As for the antidepressants... It looks like I'm stuck with Zyban for a while longer, even though it hasn't really helped at all. My insurance pays back a certain amount per year, but not enough for it to be affordable for longterm treatment as my pension no longer covers it. Mum said she was willing to pay for it, but it's just not practical for longterm treatment, especially for when I move out, and I couldn't carry the guilt.
But my GP won't take me off them. She and mum talked numbers and insurance and pensions and rebates, and it all went over my head. Long story short, I can get them at a reasonable price for the next 3-6 months, then she'll review them.
But here's the problem. No matter what, I won't be taking them in six months time. Even if they did eventually help, they're too expensive to be a viable option for longterm treatment. I don't see why I have to keep taking them, especially when they aren't helping. No matter what, I'll need to be on another antidepressant in six months time.

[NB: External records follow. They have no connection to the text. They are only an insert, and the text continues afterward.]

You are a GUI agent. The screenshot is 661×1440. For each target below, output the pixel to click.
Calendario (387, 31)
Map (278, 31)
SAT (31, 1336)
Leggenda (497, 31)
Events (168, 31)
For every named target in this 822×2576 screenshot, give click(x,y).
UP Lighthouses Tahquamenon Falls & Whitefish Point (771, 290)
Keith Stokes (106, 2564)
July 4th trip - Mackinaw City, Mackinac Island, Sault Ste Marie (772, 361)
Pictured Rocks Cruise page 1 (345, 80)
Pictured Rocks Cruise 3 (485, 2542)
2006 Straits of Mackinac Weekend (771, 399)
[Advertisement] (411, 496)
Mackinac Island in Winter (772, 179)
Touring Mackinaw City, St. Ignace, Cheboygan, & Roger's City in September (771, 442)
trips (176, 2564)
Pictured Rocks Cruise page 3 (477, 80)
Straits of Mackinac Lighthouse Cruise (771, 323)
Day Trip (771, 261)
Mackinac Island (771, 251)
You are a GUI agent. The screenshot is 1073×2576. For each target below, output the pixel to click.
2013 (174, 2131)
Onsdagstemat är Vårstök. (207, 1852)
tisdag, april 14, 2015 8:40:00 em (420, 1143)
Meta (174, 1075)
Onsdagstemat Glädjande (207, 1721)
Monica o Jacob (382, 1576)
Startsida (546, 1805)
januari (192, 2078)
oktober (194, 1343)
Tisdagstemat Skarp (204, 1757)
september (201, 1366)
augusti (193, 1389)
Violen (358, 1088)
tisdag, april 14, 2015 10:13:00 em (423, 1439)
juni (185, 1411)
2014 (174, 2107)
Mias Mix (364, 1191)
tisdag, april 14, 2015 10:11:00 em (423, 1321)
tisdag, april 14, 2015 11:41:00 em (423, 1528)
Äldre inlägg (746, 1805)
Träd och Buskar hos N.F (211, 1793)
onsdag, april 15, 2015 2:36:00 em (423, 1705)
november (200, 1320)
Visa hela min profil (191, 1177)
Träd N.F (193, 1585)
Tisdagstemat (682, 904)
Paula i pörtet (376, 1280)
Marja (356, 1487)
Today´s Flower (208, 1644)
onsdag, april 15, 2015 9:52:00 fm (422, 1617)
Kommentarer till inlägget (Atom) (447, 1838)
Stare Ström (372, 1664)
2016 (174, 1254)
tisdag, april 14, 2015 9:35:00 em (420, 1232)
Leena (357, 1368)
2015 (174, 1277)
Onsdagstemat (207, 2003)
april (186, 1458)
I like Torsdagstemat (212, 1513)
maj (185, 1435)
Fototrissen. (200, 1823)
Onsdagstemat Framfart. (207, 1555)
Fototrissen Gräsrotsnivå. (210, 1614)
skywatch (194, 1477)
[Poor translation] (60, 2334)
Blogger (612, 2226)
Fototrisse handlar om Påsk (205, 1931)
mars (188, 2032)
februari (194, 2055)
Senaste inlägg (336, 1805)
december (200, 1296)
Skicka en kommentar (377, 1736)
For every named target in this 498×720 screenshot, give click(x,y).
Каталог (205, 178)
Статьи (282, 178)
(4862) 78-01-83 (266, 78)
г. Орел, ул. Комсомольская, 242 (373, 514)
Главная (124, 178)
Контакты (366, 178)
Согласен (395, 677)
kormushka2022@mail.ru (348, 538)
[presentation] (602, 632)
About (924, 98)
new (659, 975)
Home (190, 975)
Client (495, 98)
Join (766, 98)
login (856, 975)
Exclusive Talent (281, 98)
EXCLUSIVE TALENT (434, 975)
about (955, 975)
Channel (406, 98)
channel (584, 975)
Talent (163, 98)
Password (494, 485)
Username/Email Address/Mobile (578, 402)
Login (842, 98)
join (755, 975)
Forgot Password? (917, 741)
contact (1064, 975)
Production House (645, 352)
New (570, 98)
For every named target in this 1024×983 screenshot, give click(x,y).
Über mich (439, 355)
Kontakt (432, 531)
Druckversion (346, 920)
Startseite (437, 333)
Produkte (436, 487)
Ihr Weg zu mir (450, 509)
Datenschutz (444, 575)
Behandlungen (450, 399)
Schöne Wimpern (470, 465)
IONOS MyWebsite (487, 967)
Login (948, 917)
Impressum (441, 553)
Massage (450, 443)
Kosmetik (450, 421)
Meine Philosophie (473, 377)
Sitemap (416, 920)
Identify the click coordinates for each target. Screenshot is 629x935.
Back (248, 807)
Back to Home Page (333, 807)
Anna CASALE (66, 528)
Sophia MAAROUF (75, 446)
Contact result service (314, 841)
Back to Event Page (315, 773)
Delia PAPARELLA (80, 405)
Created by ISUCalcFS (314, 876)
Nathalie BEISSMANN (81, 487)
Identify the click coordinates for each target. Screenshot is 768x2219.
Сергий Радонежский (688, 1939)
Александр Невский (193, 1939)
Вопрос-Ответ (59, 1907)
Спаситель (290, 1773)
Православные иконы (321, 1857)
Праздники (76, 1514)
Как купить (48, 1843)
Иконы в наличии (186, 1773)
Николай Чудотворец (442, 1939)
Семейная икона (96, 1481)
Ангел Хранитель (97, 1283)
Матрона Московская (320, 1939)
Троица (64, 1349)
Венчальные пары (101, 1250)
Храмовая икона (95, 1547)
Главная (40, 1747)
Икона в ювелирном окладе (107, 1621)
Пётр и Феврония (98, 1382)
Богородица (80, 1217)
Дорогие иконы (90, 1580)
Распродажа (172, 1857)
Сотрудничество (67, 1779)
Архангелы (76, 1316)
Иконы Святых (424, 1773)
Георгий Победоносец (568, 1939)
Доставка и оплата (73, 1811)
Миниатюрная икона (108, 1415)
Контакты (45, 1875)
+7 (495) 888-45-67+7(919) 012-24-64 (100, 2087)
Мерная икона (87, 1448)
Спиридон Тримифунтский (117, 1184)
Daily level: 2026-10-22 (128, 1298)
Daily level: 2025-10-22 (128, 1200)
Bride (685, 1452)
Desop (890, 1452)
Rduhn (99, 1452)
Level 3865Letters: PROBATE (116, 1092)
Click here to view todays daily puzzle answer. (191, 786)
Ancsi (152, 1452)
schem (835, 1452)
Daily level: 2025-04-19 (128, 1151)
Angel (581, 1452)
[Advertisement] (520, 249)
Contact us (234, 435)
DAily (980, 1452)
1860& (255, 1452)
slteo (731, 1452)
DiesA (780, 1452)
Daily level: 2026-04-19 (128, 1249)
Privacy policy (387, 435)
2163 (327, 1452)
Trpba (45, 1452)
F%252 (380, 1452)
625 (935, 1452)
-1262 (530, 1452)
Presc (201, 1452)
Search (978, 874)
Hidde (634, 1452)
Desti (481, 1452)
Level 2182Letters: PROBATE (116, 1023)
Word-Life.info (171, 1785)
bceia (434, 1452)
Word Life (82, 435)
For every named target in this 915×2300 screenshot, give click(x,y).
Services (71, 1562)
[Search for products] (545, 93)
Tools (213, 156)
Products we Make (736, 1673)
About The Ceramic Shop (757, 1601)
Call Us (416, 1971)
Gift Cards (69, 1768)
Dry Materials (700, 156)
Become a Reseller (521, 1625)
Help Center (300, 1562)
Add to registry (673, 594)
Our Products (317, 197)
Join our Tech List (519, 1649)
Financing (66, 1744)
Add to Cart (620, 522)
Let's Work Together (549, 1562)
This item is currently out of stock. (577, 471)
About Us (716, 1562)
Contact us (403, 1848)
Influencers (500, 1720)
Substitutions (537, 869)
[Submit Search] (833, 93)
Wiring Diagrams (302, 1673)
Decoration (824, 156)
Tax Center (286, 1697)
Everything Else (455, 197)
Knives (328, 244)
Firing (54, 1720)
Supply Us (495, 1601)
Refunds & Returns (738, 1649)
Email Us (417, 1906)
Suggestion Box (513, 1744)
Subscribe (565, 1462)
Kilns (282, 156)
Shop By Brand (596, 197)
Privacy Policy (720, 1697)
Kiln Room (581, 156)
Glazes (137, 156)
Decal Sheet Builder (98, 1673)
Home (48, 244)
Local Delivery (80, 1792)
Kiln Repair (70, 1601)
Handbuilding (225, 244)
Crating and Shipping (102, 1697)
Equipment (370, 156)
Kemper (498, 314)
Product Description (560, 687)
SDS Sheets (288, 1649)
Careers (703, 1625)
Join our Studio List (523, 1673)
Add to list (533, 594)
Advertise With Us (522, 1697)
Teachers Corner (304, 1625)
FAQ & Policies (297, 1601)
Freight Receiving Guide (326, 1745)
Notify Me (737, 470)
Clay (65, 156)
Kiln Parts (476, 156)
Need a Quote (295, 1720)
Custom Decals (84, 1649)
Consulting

I'd barely been speaking but at this point I just gave up, feeling that my voice wasn't being heard anyway. She tried to ask about my weight and exercise, but my only response was nodding when she asked if I was exercising. She said we'd talk about it next time as I obviously wasn't in a talking mood today. I was quiet to the point that we wrapped up my double-appointment markedly early.
Just before I left, she asked if there was anything else I wanted to mention to her. I had a list running through my mind but I just shook my head and pushed out the words 'I just don't want to take Zyban anymore'. She insists.
Once in the safety of the car with mum, I broke down into tears and rambles that continued for hours.
I don't know what to do.
I don't want to keep taking these antidepressants.
I don't want to talk to this mental health nurse.
I don't want to work forwards with my dietician.
I don't want to deal with any of this.
I don't want to do anything.
I just want to hide away from the world for a little while.
And I'm doubting myself more than ever.